Next time your Claude Code context is running low, just quit cc then run npx ccprune - it auto-resumes you back into your last thread, now compacted with an intelligent rolling summary. Run it again when you're low again - the summaries stack, so context just keeps rolling forward.

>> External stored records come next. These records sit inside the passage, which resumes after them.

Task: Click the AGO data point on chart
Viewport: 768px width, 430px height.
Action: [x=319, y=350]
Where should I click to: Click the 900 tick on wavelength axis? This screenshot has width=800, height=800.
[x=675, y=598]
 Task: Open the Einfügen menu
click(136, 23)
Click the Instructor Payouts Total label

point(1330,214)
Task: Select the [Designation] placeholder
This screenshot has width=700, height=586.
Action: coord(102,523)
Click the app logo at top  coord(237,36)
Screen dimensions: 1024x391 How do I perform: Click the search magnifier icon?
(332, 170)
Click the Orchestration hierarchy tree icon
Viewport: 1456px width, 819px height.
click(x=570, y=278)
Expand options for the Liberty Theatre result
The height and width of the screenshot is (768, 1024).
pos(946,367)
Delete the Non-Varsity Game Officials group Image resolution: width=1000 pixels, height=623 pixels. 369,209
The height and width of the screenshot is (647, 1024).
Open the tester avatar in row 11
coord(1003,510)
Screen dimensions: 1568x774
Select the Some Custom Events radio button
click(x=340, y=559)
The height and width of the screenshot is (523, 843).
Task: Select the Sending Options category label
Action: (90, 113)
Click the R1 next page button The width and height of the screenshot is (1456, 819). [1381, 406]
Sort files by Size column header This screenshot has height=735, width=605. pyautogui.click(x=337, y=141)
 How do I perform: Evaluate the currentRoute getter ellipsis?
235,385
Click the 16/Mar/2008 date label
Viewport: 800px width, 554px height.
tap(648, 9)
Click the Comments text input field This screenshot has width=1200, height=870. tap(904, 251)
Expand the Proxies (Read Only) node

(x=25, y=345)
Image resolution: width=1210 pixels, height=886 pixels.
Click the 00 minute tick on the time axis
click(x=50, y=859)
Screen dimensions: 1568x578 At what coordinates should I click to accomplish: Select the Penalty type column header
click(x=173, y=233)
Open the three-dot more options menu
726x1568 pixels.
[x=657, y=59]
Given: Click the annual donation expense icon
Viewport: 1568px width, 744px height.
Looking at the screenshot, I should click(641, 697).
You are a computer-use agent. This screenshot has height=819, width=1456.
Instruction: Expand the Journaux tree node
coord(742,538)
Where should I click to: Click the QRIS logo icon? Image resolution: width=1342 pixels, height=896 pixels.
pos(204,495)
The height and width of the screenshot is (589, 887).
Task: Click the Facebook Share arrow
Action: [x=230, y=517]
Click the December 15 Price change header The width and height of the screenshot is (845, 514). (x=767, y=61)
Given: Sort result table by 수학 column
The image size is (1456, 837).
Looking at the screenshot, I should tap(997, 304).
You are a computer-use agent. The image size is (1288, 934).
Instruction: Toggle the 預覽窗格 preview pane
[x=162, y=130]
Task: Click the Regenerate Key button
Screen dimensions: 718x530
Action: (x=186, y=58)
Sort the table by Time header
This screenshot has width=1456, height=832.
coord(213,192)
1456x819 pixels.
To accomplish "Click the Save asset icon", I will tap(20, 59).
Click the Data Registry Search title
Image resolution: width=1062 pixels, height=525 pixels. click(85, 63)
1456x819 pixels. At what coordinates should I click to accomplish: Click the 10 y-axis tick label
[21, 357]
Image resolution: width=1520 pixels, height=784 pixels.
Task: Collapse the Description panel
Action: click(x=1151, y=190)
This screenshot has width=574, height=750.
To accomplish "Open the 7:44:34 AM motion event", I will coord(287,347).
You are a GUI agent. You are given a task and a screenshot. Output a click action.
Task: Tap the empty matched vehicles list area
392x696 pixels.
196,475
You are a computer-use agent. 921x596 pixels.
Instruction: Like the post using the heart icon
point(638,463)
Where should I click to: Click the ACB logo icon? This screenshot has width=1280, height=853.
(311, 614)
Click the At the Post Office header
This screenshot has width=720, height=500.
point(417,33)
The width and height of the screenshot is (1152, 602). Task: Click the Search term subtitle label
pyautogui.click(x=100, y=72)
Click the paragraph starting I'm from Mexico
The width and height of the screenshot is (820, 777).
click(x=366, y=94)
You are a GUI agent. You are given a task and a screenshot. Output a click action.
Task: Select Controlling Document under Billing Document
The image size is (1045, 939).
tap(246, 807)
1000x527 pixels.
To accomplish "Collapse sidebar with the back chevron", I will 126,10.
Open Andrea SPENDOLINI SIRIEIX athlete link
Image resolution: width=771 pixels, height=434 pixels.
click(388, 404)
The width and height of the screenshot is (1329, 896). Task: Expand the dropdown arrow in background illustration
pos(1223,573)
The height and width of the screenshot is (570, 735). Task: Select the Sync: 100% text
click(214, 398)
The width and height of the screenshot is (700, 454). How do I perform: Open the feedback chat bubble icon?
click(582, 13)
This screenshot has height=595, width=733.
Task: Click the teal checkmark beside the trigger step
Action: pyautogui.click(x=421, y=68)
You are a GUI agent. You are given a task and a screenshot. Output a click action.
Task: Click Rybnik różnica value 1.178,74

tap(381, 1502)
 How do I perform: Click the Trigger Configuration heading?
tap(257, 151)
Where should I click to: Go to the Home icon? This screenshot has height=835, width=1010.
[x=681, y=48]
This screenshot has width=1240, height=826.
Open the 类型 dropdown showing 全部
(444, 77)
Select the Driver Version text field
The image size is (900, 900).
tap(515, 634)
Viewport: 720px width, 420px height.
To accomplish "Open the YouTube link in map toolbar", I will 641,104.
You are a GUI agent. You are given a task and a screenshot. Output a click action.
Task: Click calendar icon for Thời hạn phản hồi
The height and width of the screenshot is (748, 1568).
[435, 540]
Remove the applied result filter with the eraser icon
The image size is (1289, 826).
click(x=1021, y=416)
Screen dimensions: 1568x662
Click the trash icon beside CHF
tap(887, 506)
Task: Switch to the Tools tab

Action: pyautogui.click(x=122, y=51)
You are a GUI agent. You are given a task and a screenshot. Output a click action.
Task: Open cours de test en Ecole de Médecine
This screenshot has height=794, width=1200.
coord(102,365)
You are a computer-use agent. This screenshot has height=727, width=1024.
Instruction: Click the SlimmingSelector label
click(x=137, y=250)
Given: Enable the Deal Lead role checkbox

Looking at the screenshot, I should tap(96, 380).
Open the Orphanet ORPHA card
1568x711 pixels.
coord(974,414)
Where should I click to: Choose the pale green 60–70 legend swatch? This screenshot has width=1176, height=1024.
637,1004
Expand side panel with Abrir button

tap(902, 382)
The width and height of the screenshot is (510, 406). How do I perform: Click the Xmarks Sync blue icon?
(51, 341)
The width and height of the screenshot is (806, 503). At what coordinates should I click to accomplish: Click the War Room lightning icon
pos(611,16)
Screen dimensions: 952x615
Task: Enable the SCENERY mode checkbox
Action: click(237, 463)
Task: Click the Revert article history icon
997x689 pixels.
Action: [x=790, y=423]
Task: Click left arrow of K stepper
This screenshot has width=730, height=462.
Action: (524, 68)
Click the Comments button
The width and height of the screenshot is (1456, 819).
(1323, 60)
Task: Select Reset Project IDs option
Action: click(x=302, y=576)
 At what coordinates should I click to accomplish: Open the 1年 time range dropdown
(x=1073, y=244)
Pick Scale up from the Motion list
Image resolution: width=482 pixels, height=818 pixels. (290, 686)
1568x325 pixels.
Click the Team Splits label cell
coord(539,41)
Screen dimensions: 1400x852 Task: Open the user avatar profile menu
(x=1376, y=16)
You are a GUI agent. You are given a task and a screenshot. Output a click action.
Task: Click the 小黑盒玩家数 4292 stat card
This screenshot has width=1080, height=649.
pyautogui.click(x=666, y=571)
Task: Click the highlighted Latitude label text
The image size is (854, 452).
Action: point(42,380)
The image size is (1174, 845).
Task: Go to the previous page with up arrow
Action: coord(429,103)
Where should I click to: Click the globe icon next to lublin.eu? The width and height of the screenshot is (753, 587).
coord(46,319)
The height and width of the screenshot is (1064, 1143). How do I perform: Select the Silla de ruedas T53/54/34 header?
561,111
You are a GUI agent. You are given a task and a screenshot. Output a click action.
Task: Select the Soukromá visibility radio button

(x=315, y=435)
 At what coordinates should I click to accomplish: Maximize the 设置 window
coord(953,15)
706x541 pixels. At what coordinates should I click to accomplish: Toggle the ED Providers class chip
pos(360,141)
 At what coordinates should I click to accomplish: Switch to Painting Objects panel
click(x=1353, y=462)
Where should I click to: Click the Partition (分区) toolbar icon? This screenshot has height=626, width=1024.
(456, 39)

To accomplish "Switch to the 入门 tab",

Fork of claude-prune with enhanced features: percentage-based pruning, AI summarization enabled by default, and improved UX.

Features

Zero-Config Default: Just run ccprune - auto-detects latest session, keeps 55K tokens (~70K after Claude Code adds system context)
Token-Based Pruning: Prunes based on actual token count, not message count
Smart Threshold: Automatically skips pruning if session is under 55K tokens
AI Summarization: Automatically generates a summary of pruned content (enabled by default)
Summary Synthesis: Re-pruning synthesizes old summary + new pruned content into one cohesive summary
Small Session Warning: Prompts for confirmation when auto-selecting sessions with < 5 messages
Safe by Default: Always preserves session summaries and metadata
Auto Backup: Creates timestamped backups before modifying files
Restore Support: Easily restore from backups with the restore command
Dry-Run Preview: Preview changes and summary before committing

Installation

Run directly (recommended)

# Using npx (Node.js)
npx ccprune

# Using bunx (Bun)
bunx ccprune

Install globally

# Using npm
npm install -g ccprune

# Using bun
bun install -g ccprune

Quick Start

Quit Claude Code - Press Ctrl+C or type /quit
Run prune from the same project directory:
```
npx ccprune
```

That's it! ccprune auto-detects your latest session, prunes old messages (keeping a summary), and resumes automatically.

Setup (Recommended)

For fast, high-quality summarization, set up a Gemini API key:

Get a free key from Google AI Studio
Add to your shell profile (~/.zshrc or ~/.bashrc):
```
export GEMINI_API_KEY=your_key
```
Restart your terminal or run source ~/.zshrc

With GEMINI_API_KEY set, ccprune automatically uses Gemini 2.5 Flash for fast summarization without chunking.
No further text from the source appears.